START Information

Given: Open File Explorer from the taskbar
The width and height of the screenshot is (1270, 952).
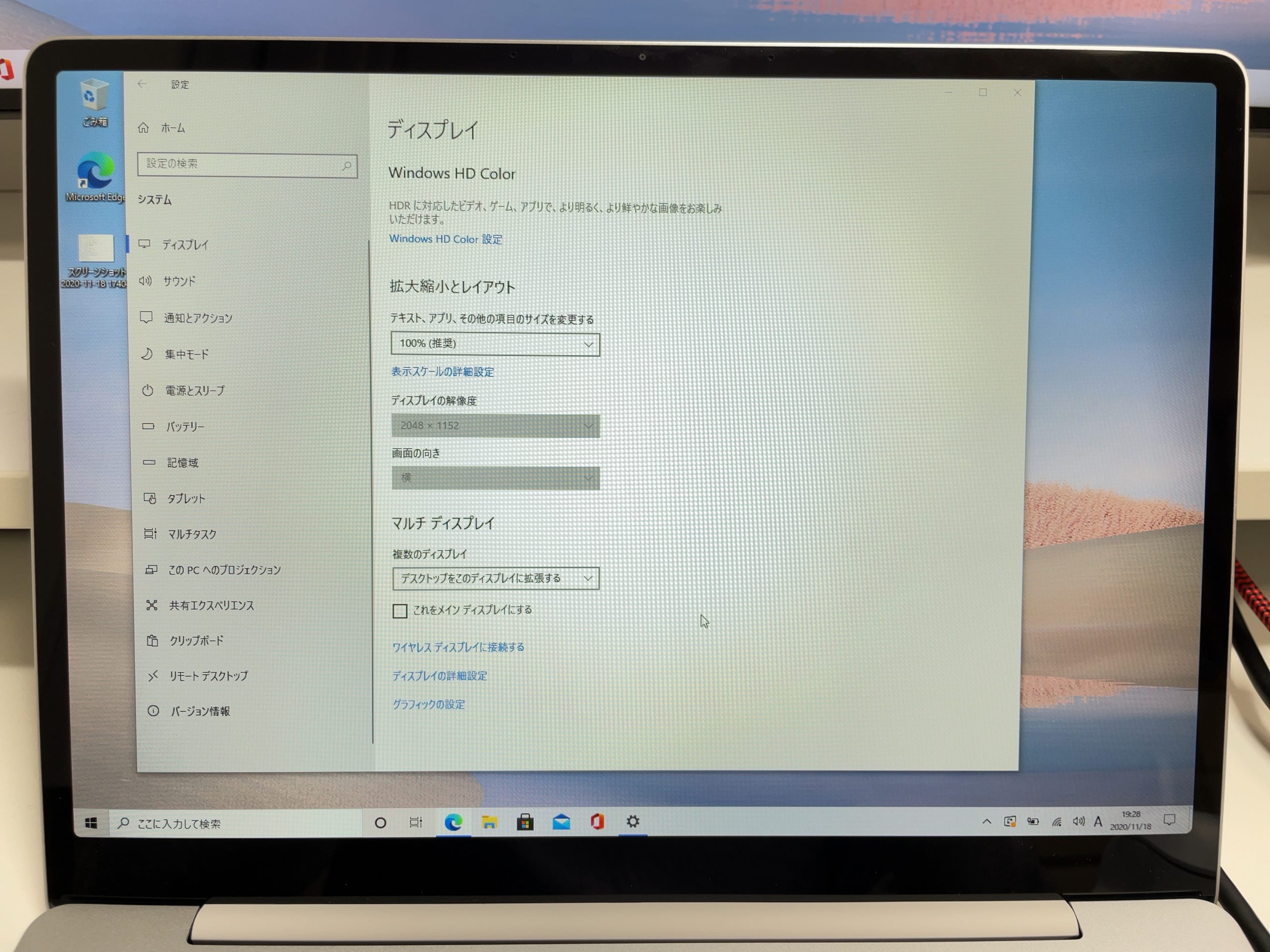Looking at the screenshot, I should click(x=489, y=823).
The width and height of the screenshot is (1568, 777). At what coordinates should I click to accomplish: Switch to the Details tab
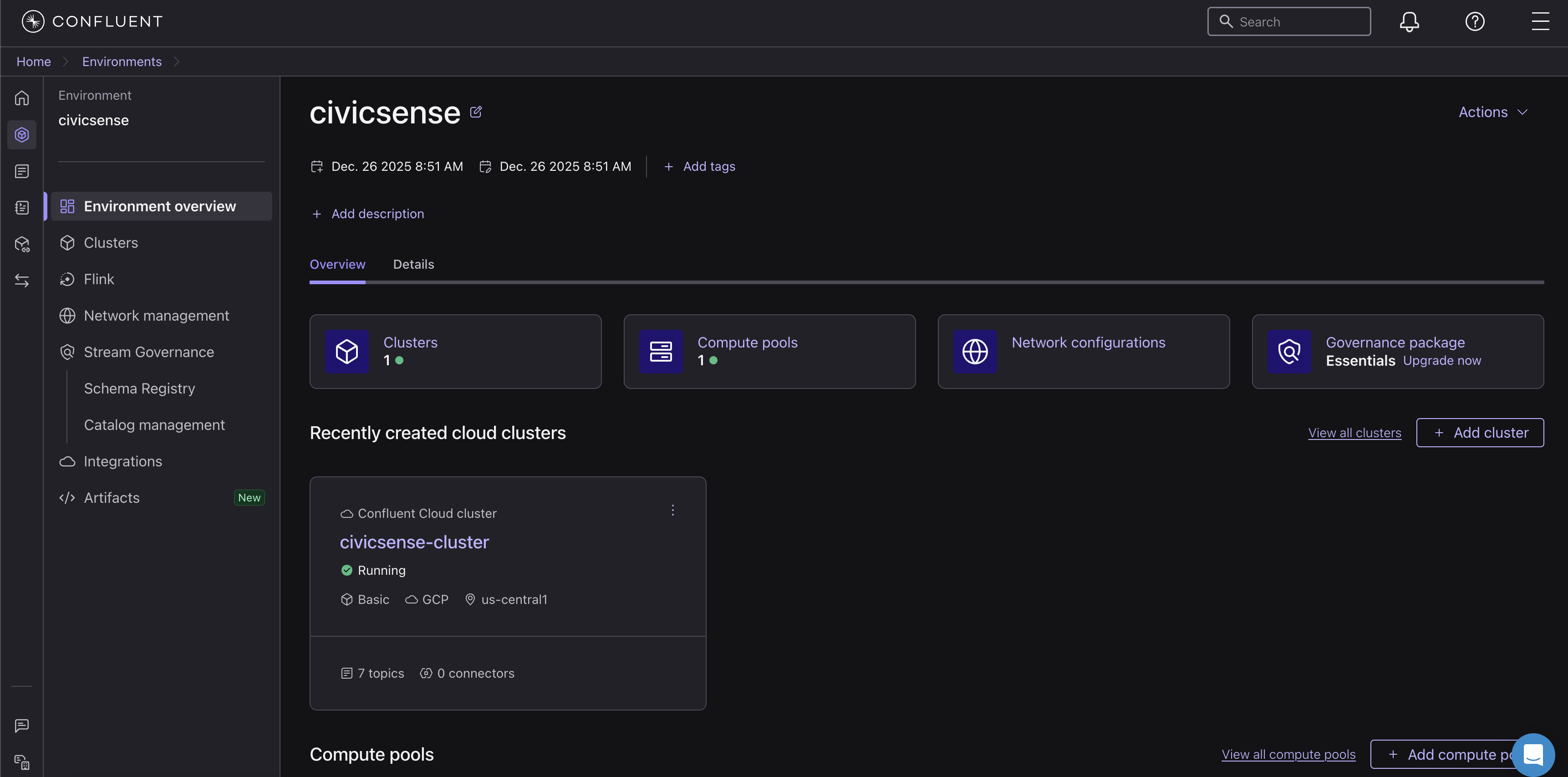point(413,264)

END Information

Exercise details:
Would you give the data above again word for word, minus the pictures?

Finished task:
Given: Open File Explorer from the taskbar
The width and height of the screenshot is (1270, 952).
Looking at the screenshot, I should click(x=489, y=823).
The width and height of the screenshot is (1568, 777). At what coordinates should I click to accomplish: Switch to the Details tab
point(413,264)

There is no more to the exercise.